> **Data shown**
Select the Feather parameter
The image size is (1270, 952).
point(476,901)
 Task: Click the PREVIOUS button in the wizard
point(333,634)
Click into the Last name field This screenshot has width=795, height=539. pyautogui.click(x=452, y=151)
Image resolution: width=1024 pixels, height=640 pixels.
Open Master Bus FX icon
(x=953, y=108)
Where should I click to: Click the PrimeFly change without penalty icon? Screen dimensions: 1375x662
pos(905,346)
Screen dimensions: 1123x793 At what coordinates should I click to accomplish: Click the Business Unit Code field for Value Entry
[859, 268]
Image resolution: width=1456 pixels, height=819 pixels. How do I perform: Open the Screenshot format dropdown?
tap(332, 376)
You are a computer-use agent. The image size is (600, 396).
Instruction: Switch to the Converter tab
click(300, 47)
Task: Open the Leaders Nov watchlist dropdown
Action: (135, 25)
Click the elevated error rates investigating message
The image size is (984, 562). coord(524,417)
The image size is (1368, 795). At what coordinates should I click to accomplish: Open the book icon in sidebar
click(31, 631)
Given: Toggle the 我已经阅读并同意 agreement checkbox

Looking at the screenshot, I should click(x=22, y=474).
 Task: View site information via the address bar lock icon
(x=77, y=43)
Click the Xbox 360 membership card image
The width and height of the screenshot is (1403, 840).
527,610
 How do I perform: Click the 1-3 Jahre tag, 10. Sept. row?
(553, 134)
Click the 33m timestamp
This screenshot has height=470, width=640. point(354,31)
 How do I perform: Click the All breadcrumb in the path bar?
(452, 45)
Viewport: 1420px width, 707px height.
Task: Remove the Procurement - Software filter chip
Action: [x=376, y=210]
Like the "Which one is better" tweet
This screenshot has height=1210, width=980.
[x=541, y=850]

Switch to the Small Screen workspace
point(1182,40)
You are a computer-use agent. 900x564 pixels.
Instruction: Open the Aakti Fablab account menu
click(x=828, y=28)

> **Given problem**
Transcribe verbatim the lines of the listing above, starting at the line with "How do I perform: Click the All" and continuing through the line with "Action: [x=376, y=210]", including both of those lines.

> **Exercise solution**
 How do I perform: Click the All breadcrumb in the path bar?
(452, 45)
Viewport: 1420px width, 707px height.
Task: Remove the Procurement - Software filter chip
Action: [x=376, y=210]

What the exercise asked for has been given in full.